譜久山仁 の 第3診察室

shinsatsu.exblog.jp
ブログトップ

担保

 「先生の言っていたことが、わかったで。」

 お酒を飲みすぎたために大量に血を吐いた患者さんが、ポツリと言った言葉です。

 外来で診てもらっていた先生から、ずっと、お酒をやめるように言われていたのですが、やめられていなかった患者さんです。

「お酒のために肝臓が働かんようになって意識がなくなってしまう肝性脳症という状態になったり、食道の静脈がはれてできる食道静脈瘤が破れて血をたくさん吐いたりするようになるよ。」
「お酒は絶対、やめへんとあかんよ。」
と、言われ続けていました

飲んでない、と言いながらも、
「缶チューハイ1本だけ飲むことがあったんや。

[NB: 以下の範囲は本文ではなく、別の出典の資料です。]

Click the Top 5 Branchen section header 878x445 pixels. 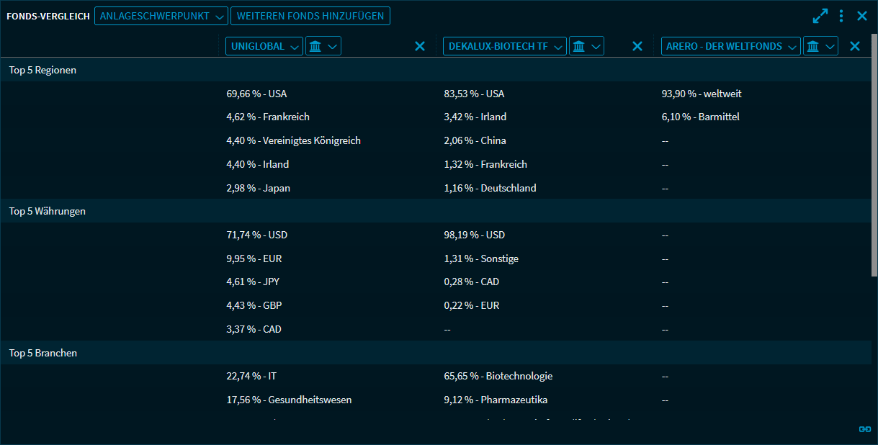42,353
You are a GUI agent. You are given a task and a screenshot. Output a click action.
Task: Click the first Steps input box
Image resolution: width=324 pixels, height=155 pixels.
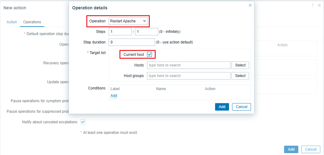coord(120,32)
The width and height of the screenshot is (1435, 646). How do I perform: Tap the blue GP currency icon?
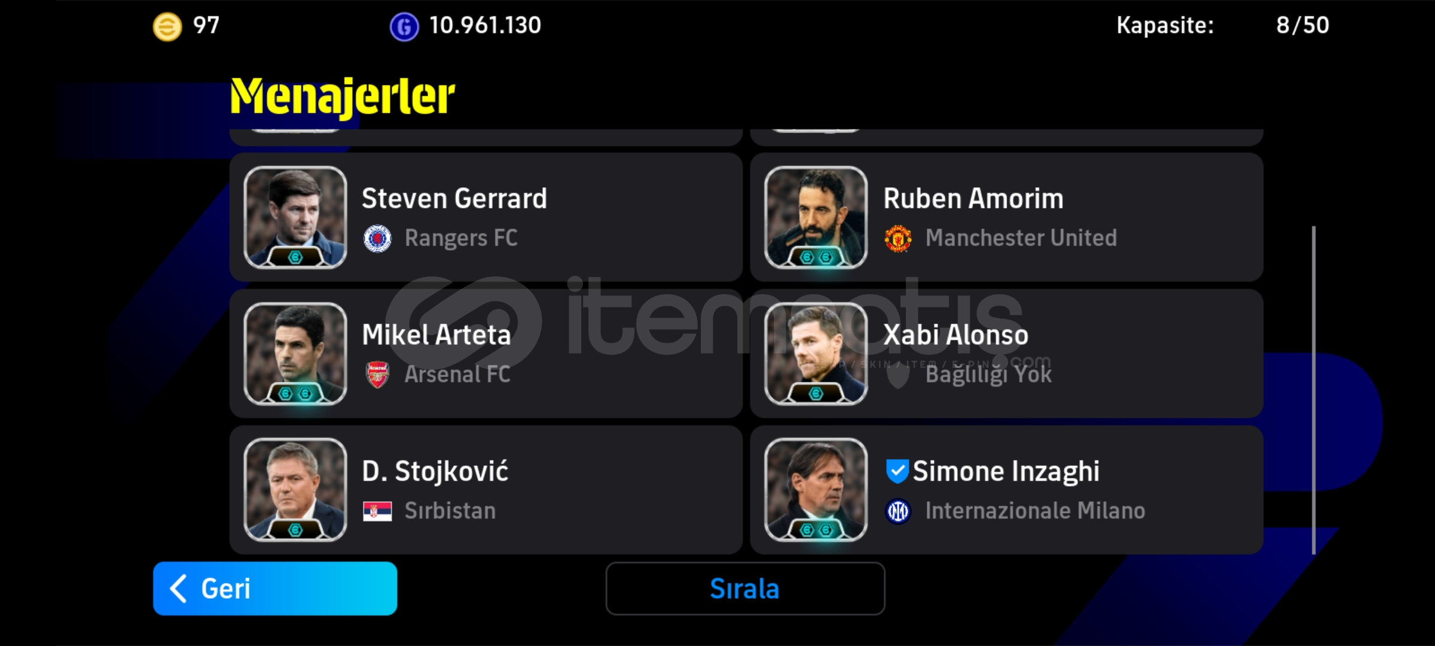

」
ポロリと暴露しました。

食道静脈瘤が破裂し、大量吐血して命に関わる状態になって、かかりつけの先生の言葉が身につまされたのでしょう。



アルコール性肝障害の人が、お酒を飲むことは、命を担保にしているようなものです。

お金を借りるときは、返せなくなって担保を押さえられるようになるまでは、担保のことを心配しないものかもしれません。

借金の担保は押さえられても、担保をあきらめればすみますが、命を担保にすると取り返しがつきません。

決して、命を担保にしてまで、お酒、タバコを続けないでください。